**DIRECTIONS:**
Skip all pictures; return exactly the lines from the one containing "Task: Choose the Neither radio option" through the end of the data.

**THE DATA:**
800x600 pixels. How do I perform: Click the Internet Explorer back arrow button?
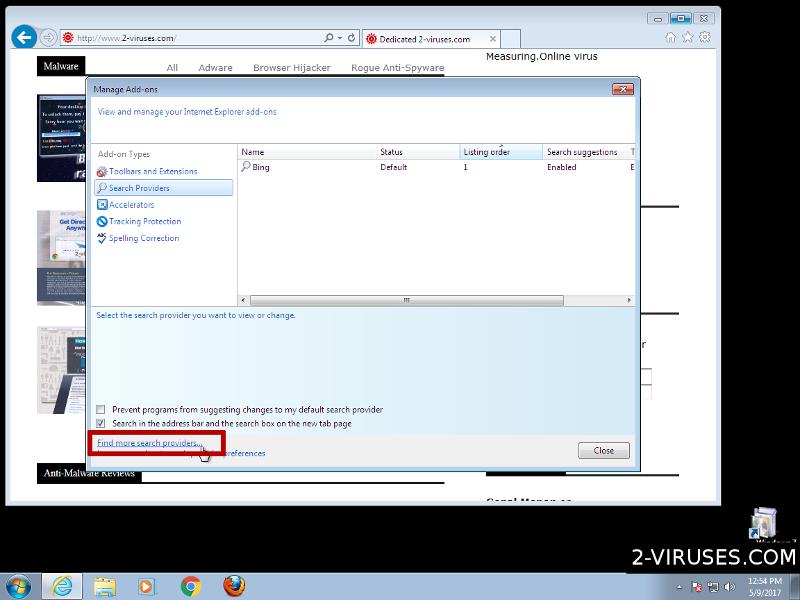tap(24, 38)
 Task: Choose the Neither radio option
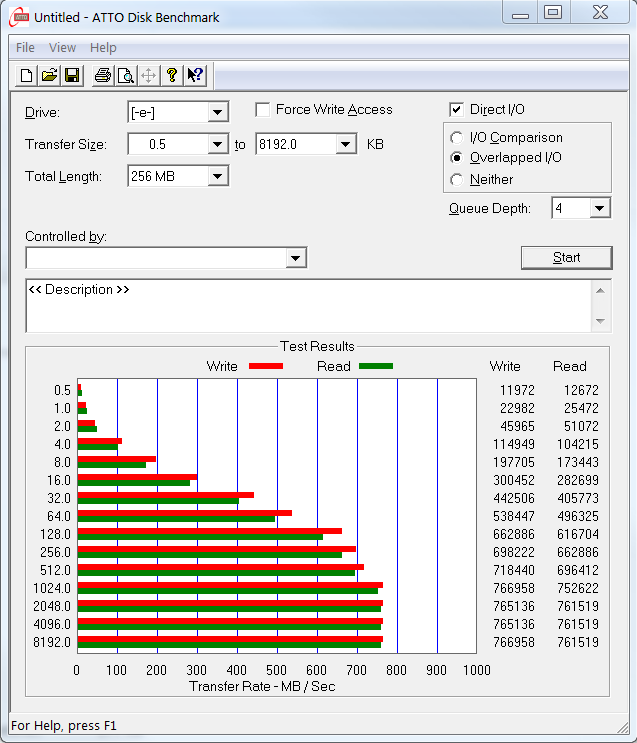pos(457,180)
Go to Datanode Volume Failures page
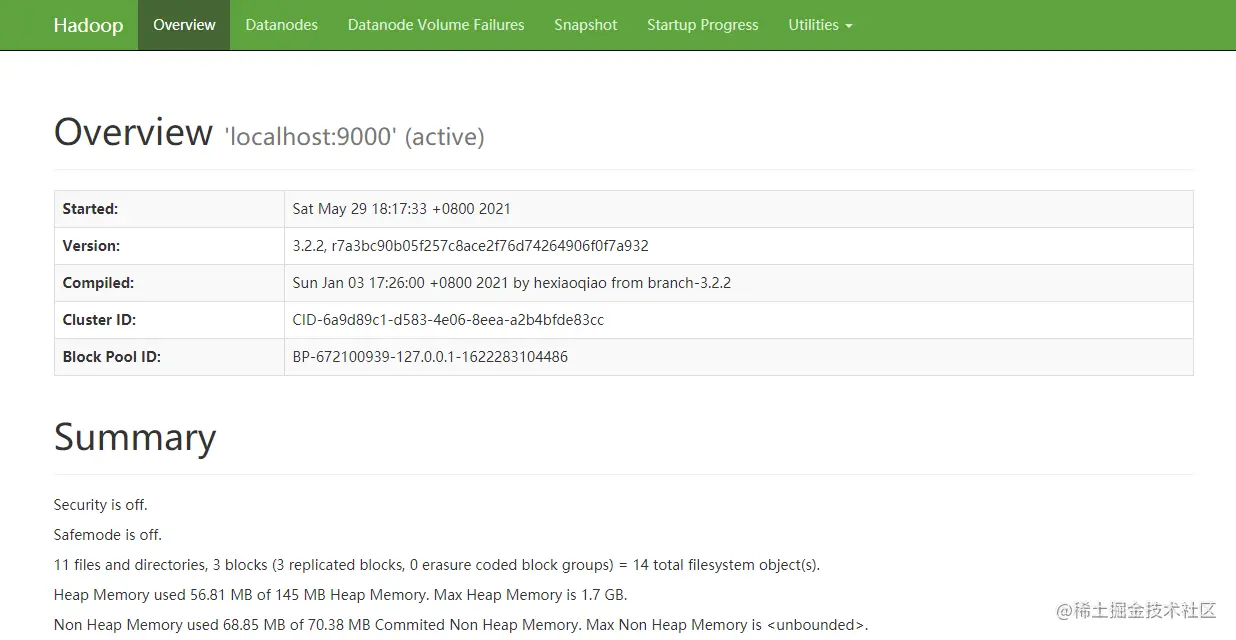Viewport: 1236px width, 640px height. click(x=436, y=25)
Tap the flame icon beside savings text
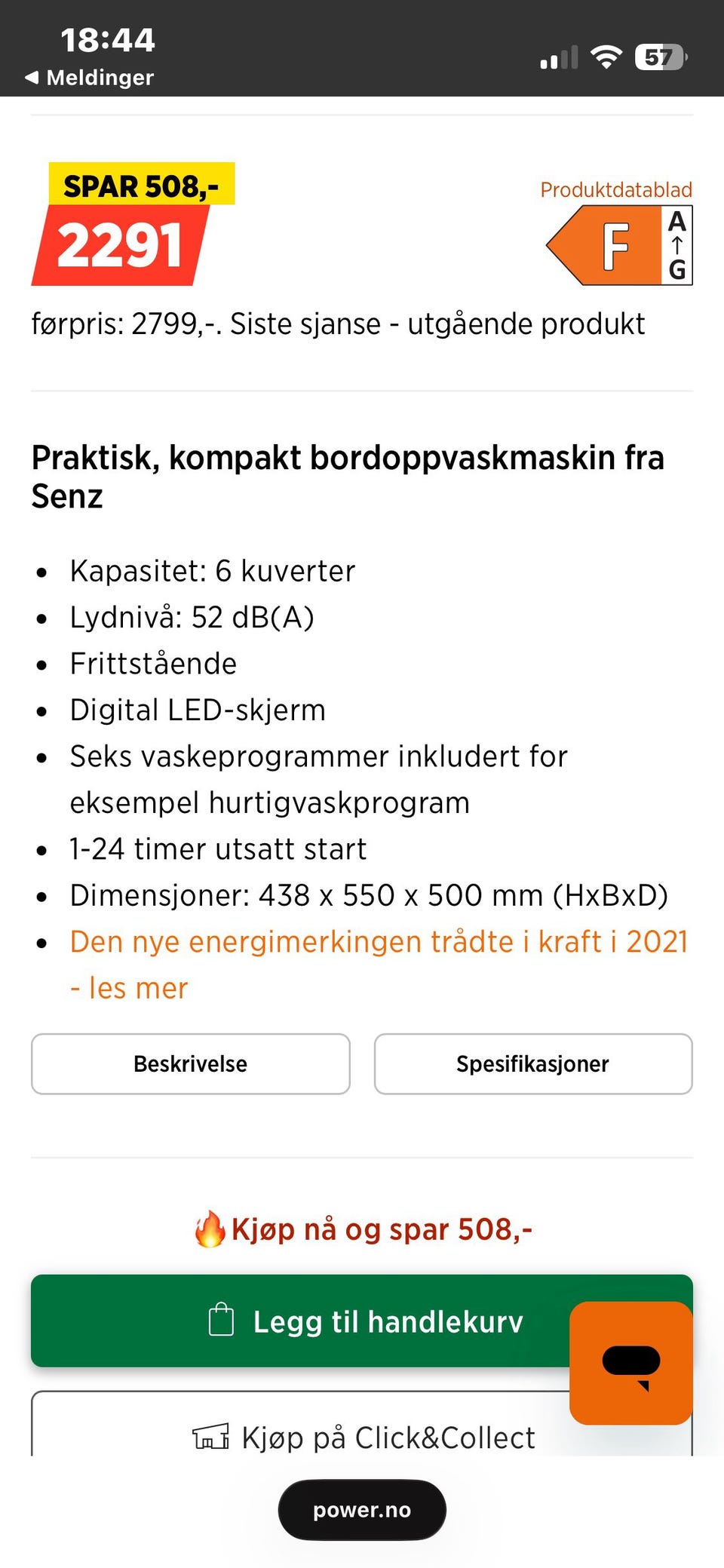Viewport: 724px width, 1568px height. click(x=210, y=1229)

**EXERCISE RESULT:**
 Task: Choose the Neither radio option
pos(457,180)
Go to Datanode Volume Failures page
Viewport: 1236px width, 640px height. click(x=436, y=25)
Tap the flame icon beside savings text
Viewport: 724px width, 1568px height. click(x=210, y=1229)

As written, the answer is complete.